• WORK ORDER:
Output all the data exactly.

• THE RECORDS:
=====

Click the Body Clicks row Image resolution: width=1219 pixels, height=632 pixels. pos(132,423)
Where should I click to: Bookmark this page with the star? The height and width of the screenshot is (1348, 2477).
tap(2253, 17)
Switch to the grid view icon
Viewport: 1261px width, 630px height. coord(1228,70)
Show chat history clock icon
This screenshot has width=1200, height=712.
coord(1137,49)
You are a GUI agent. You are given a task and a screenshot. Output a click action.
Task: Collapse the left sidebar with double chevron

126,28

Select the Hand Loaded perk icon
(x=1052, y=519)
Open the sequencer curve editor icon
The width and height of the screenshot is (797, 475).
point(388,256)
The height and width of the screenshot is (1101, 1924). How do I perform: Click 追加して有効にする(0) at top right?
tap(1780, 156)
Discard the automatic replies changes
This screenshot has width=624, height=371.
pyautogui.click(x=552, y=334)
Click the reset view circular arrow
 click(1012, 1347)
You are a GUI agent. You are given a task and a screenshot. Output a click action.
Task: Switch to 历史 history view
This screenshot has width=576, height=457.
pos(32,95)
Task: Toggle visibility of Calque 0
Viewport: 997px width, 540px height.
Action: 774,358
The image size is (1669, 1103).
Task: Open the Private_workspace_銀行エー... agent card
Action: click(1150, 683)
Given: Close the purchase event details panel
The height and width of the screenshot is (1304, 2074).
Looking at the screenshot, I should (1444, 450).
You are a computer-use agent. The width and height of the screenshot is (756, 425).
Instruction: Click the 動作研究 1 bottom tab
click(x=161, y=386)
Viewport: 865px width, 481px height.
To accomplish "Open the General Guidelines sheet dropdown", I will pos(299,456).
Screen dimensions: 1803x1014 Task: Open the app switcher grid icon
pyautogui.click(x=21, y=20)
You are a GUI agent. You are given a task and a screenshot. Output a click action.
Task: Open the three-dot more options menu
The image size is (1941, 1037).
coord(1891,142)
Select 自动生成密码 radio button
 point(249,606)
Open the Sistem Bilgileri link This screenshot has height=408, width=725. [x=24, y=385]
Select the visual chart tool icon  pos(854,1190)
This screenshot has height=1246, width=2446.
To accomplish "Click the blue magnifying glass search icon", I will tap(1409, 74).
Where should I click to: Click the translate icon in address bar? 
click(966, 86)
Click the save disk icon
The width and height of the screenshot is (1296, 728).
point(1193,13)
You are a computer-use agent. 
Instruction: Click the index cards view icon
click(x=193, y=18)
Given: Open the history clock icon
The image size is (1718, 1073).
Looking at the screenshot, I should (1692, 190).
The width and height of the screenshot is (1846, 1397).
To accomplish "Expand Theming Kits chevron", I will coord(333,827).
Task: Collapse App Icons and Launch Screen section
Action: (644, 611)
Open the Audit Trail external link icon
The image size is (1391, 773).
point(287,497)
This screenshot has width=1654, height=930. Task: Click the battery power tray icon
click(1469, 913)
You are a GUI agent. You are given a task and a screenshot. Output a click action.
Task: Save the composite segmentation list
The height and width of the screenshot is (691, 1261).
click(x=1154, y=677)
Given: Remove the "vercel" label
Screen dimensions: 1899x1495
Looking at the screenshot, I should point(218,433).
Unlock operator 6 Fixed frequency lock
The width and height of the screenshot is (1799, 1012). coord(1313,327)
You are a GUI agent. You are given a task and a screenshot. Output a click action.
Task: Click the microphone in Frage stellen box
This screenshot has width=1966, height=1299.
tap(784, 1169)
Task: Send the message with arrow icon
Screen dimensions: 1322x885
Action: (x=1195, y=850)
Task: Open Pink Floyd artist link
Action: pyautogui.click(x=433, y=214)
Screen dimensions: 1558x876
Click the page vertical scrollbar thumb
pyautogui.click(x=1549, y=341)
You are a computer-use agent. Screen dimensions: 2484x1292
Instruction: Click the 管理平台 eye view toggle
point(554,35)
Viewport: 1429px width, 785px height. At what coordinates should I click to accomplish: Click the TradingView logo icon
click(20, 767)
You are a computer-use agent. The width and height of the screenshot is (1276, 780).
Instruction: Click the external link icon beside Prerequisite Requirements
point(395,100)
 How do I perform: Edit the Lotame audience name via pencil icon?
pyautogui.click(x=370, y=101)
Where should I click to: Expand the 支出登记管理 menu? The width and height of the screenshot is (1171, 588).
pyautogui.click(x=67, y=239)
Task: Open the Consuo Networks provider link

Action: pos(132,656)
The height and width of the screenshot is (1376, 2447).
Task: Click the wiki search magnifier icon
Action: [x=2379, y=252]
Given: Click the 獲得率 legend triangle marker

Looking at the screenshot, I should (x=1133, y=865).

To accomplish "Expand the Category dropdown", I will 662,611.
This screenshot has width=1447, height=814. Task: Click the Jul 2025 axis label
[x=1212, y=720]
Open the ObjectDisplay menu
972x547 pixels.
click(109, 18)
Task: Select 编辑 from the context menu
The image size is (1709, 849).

=====

• WRITTEN REPLY:
Click the Body Clicks row Image resolution: width=1219 pixels, height=632 pixels. pos(132,423)
Where should I click to: Bookmark this page with the star? The height and width of the screenshot is (1348, 2477).
tap(2253, 17)
Switch to the grid view icon
Viewport: 1261px width, 630px height. coord(1228,70)
Show chat history clock icon
This screenshot has width=1200, height=712.
coord(1137,49)
You are a GUI agent. You are given a task and a screenshot. Output a click action.
Task: Collapse the left sidebar with double chevron

126,28

Select the Hand Loaded perk icon
(x=1052, y=519)
Open the sequencer curve editor icon
The width and height of the screenshot is (797, 475).
point(388,256)
The height and width of the screenshot is (1101, 1924). How do I perform: Click 追加して有効にする(0) at top right?
tap(1780, 156)
Discard the automatic replies changes
This screenshot has width=624, height=371.
pyautogui.click(x=552, y=334)
Click the reset view circular arrow
 click(1012, 1347)
You are a GUI agent. You are given a task and a screenshot. Output a click action.
Task: Switch to 历史 history view
This screenshot has width=576, height=457.
pos(32,95)
Task: Toggle visibility of Calque 0
Viewport: 997px width, 540px height.
Action: 774,358
The image size is (1669, 1103).
Task: Open the Private_workspace_銀行エー... agent card
Action: click(1150, 683)
Given: Close the purchase event details panel
The height and width of the screenshot is (1304, 2074).
Looking at the screenshot, I should (1444, 450).
You are a computer-use agent. The width and height of the screenshot is (756, 425).
Instruction: Click the 動作研究 1 bottom tab
click(x=161, y=386)
Viewport: 865px width, 481px height.
To accomplish "Open the General Guidelines sheet dropdown", I will pos(299,456).
Screen dimensions: 1803x1014 Task: Open the app switcher grid icon
pyautogui.click(x=21, y=20)
You are a GUI agent. You are given a task and a screenshot. Output a click action.
Task: Open the three-dot more options menu
The image size is (1941, 1037).
coord(1891,142)
Select 自动生成密码 radio button
 point(249,606)
Open the Sistem Bilgileri link This screenshot has height=408, width=725. [x=24, y=385]
Select the visual chart tool icon  pos(854,1190)
This screenshot has height=1246, width=2446.
To accomplish "Click the blue magnifying glass search icon", I will tap(1409, 74).
Where should I click to: Click the translate icon in address bar? 
click(966, 86)
Click the save disk icon
The width and height of the screenshot is (1296, 728).
point(1193,13)
You are a computer-use agent. 
Instruction: Click the index cards view icon
click(x=193, y=18)
Given: Open the history clock icon
The image size is (1718, 1073).
Looking at the screenshot, I should (1692, 190).
The width and height of the screenshot is (1846, 1397).
To accomplish "Expand Theming Kits chevron", I will coord(333,827).
Task: Collapse App Icons and Launch Screen section
Action: (644, 611)
Open the Audit Trail external link icon
The image size is (1391, 773).
point(287,497)
This screenshot has width=1654, height=930. Task: Click the battery power tray icon
click(1469, 913)
You are a GUI agent. You are given a task and a screenshot. Output a click action.
Task: Save the composite segmentation list
The height and width of the screenshot is (691, 1261).
click(x=1154, y=677)
Given: Remove the "vercel" label
Screen dimensions: 1899x1495
Looking at the screenshot, I should point(218,433).
Unlock operator 6 Fixed frequency lock
The width and height of the screenshot is (1799, 1012). coord(1313,327)
You are a GUI agent. You are given a task and a screenshot. Output a click action.
Task: Click the microphone in Frage stellen box
This screenshot has width=1966, height=1299.
tap(784, 1169)
Task: Send the message with arrow icon
Screen dimensions: 1322x885
Action: (x=1195, y=850)
Task: Open Pink Floyd artist link
Action: pyautogui.click(x=433, y=214)
Screen dimensions: 1558x876
Click the page vertical scrollbar thumb
pyautogui.click(x=1549, y=341)
You are a computer-use agent. Screen dimensions: 2484x1292
Instruction: Click the 管理平台 eye view toggle
point(554,35)
Viewport: 1429px width, 785px height. At what coordinates should I click to accomplish: Click the TradingView logo icon
click(20, 767)
You are a computer-use agent. The width and height of the screenshot is (1276, 780).
Instruction: Click the external link icon beside Prerequisite Requirements
point(395,100)
 How do I perform: Edit the Lotame audience name via pencil icon?
pyautogui.click(x=370, y=101)
Where should I click to: Expand the 支出登记管理 menu? The width and height of the screenshot is (1171, 588).
pyautogui.click(x=67, y=239)
Task: Open the Consuo Networks provider link

Action: pos(132,656)
The height and width of the screenshot is (1376, 2447).
Task: Click the wiki search magnifier icon
Action: [x=2379, y=252]
Given: Click the 獲得率 legend triangle marker

Looking at the screenshot, I should (x=1133, y=865).

To accomplish "Expand the Category dropdown", I will 662,611.
This screenshot has width=1447, height=814. Task: Click the Jul 2025 axis label
[x=1212, y=720]
Open the ObjectDisplay menu
972x547 pixels.
click(109, 18)
Task: Select 编辑 from the context menu
The image size is (1709, 849).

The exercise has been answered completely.